Vorgegebener Text:
※ ※ ※

Ein einführendes Kapitel ("August Tholuck: Sündenerkenntnis aus der Seelengrube", 6-25) situiert das Thema in der Sündenerfahrung des einzelnen, auf die der Erweckungstheologe in antispekulativer und christlich-apologetischer Ausrichtung gegen ein Verständnis des Bösen als des Negativen rekurrierte. Gefragt wird nach dem Vehältnis von Subjektivität und Sünde.

Das zweite Kapitel zu "Julius Müller: Sünde als Manifestation unbedingter Selbstbestimmung des Menschen" (26-140) bietet die Negativfolie für die beiden folgenden Theologen, indem eine am Gesetz orientierte Sündenlehre vorgestellt wird, deren Kern die Zurechung der Sünde als Schuld im Gewissen ausmacht. Müller versuchte die Faktizität der Sünde aus der Freiheit des endlichen Subjekts zu begründen. Mit ausgeprägtem Spürsinn für die berechtigten Intentionen dieser Sündenlehre werden deren Defizite in der Durchführung analysiert: die außerzeitliche Selbstbestimmung eines jeden Geschöpfs und vor allem der Begriff der menschlichen "formalen Freiheit", der­ um der Selbständigkeit des endlichen Subjektes willen ­ letztlich zur Selbstbeschränkung Gottes und zu gnadentheologischen Defiziten führt (137).

※ ※ ※

Rohdaten:
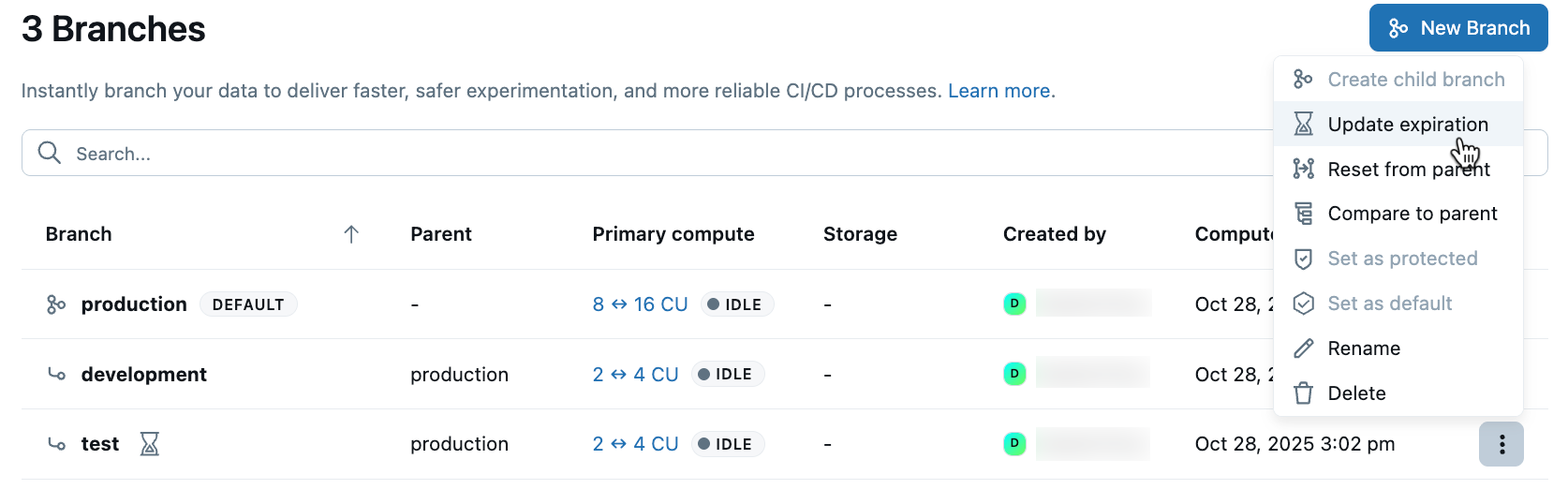Click the New Branch button

1458,28
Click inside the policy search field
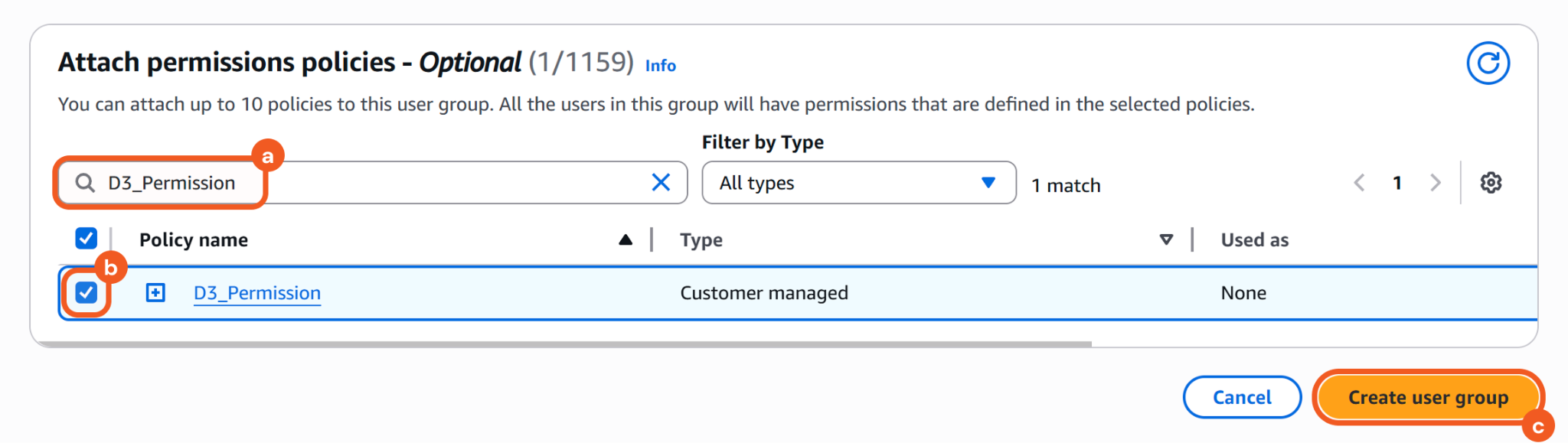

※ ※ ※

Teilaufgaben:
- a) Welche Seitenangaben stehen im Text zur Sündenlehre in Klammern?
- b) Entnimm dem Text zur Sündenlehre wortgetreu den Abschnitt von „Ein einführendes Kapitel“ bis „Subjektivität und Sünde.“.

Endgültige Lösungen:
- a) 6-25, 26-140, 137

- b)
Ein einführendes Kapitel ("August Tholuck: Sündenerkenntnis aus der Seelengrube", 6-25) situiert das Thema in der Sündenerfahrung des einzelnen, auf die der Erweckungstheologe in antispekulativer und christlich-apologetischer Ausrichtung gegen ein Verständnis des Bösen als des Negativen rekurrierte. Gefragt wird nach dem Vehältnis von Subjektivität und Sünde.